▶ _Activity_:
From the records below, copy out each line that has the word "agents".

[Collected data]
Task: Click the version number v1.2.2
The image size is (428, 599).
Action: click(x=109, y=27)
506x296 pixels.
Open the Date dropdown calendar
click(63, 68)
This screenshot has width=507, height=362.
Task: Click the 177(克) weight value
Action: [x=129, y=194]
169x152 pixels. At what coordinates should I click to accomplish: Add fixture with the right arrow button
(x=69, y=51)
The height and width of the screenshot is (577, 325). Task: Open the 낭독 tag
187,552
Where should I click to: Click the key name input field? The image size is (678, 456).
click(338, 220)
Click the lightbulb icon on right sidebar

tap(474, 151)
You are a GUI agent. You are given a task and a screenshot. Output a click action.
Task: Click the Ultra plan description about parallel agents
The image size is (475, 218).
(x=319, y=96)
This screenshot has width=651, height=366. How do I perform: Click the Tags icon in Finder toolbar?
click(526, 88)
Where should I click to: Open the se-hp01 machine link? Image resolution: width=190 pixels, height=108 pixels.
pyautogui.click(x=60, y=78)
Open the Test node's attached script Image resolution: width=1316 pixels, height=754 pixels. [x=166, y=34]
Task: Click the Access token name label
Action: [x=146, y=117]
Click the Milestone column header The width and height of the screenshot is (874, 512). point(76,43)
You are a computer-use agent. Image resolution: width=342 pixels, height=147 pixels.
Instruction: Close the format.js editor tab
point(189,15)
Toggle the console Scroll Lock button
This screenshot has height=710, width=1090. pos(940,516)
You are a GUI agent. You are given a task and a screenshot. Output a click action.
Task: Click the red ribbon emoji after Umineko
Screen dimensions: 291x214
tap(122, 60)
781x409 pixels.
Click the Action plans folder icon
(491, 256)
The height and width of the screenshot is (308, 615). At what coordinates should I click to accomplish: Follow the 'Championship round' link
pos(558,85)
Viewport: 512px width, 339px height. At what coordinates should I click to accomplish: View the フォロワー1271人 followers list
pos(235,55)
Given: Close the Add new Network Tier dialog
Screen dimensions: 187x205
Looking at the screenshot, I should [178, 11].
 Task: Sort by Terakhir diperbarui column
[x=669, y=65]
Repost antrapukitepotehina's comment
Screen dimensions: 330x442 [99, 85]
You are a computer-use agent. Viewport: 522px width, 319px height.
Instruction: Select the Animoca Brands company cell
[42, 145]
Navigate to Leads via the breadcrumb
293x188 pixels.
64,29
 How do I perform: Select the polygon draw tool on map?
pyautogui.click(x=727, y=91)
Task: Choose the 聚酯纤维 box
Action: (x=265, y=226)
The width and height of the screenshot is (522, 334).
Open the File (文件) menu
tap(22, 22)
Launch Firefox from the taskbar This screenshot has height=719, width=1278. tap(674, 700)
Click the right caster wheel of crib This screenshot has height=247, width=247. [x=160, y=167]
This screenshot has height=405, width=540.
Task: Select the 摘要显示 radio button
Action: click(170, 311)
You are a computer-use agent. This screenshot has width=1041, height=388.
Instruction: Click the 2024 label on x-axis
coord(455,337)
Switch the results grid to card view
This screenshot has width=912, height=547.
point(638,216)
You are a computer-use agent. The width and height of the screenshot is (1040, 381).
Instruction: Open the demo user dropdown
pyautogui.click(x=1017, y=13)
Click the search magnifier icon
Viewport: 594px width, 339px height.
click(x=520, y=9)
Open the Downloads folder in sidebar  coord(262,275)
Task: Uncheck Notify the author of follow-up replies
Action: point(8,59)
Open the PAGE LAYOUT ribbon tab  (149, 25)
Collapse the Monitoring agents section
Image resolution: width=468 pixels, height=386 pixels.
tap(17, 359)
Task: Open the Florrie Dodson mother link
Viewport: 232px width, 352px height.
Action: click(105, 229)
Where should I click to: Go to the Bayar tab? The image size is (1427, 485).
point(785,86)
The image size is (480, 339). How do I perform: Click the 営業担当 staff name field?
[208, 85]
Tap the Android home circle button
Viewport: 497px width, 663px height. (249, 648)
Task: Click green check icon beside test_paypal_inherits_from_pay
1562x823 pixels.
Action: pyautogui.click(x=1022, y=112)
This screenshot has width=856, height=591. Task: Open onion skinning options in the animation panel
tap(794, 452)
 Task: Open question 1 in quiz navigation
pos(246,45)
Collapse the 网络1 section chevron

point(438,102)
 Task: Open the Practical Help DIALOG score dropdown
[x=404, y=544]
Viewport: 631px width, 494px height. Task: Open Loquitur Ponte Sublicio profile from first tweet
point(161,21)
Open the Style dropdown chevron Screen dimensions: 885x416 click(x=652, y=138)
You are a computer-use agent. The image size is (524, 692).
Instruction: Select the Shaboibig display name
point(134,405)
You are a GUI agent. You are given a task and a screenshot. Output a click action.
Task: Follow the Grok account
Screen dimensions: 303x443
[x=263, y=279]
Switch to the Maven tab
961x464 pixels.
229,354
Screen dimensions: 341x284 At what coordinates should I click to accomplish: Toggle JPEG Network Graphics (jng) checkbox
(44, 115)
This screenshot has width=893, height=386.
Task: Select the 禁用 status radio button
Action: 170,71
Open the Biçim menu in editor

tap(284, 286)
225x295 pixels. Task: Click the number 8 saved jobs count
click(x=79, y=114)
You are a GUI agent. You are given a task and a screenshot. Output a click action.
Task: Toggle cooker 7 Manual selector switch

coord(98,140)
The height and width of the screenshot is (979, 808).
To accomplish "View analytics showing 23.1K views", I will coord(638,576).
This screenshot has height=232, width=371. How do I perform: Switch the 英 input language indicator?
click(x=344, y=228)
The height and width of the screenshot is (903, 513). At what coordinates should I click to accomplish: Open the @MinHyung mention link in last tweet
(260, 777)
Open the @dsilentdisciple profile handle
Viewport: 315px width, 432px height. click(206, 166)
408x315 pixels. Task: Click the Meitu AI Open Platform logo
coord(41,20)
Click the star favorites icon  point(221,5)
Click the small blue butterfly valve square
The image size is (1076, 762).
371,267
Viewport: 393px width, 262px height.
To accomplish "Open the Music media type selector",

▶ _Your solution_:
Task: Click the Ultra plan description about parallel agents
Collapse the Monitoring agents section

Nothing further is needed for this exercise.